Charles Schwab ‘s ( SCHW ) performance in Q1 was strong, and we expect this trend to continue when the company reports its second quarter earnings on July 18. We believe that interest-earning assets and assets under management will be the key drivers of growth. However, trading revenues will likely decline marginally as the company slashed its commissions from February onward. Since trading commissions generate only a small portion of the company’s overall revenue, however, we don’t expect the price cut to have a major impact on revenue and EPS growth in the near term.
Fed’s Rate Hike
The Federal Reserve raised interest rates three times in the last 6 months, and as a result Schwab’s interest earning assets are growing at a very strong rate, with nearly 22% growth year-to-date through May. Consequently, the interest generated on these assets – which contributes around 45% of the company’s overall revenues – is likely to go up significantly.
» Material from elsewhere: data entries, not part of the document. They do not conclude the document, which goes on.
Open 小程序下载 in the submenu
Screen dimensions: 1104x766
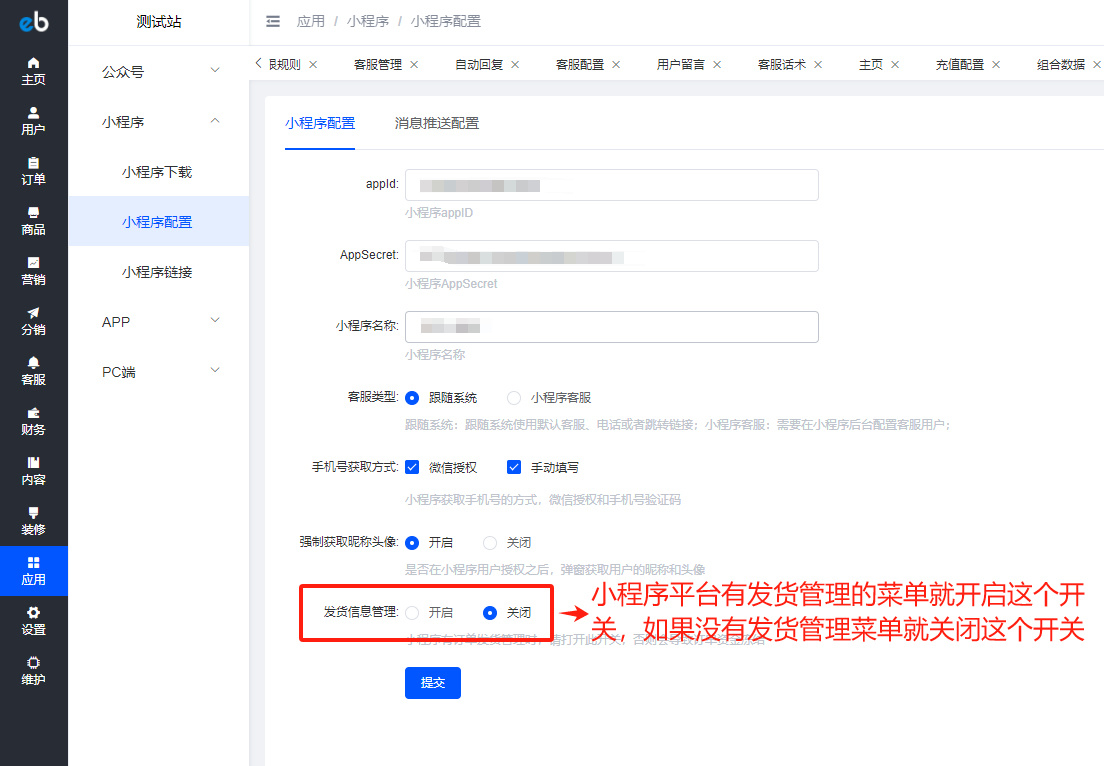pos(157,172)
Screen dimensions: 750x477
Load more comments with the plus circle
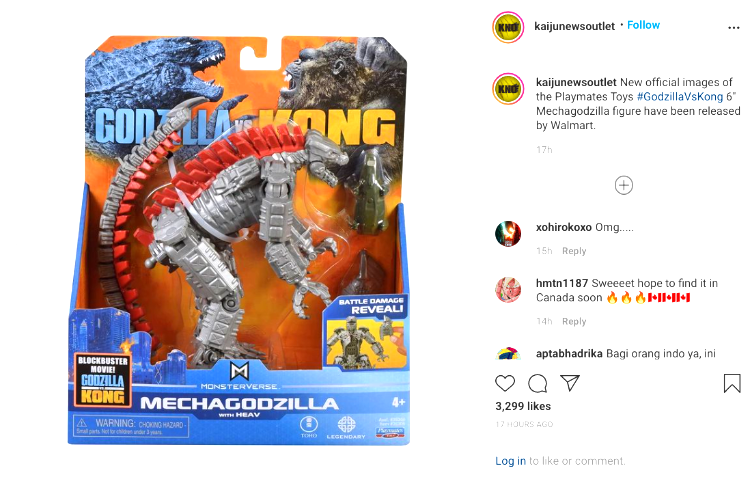(x=624, y=185)
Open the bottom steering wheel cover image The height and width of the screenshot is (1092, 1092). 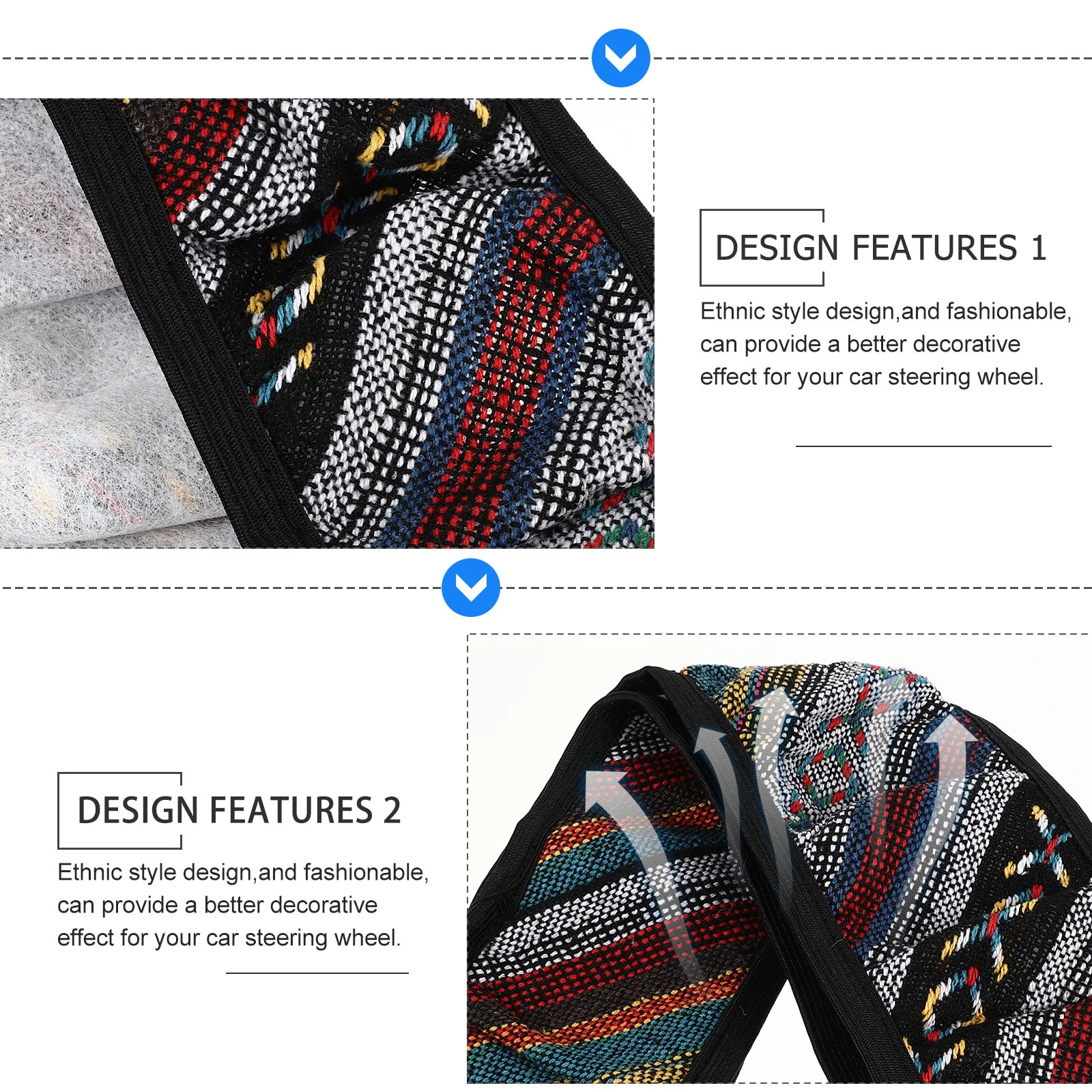tap(779, 859)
Impact Of Price Cut In Trading Commission Partially Offset By Growth In Trading Volumes
Amid tough competition from competing full-service and discount brokerages, the company decided to slash its commissions to $4.95 per trade in February. However, the brokerage’s trading volumes for the first two months of the second quarter grew by over 15% in comparison to the prior year comparable period, which we believe is due to the improvement in U.S. macro conditions and increased volatility in the stock market. This should partially offset the decline in trading revenue.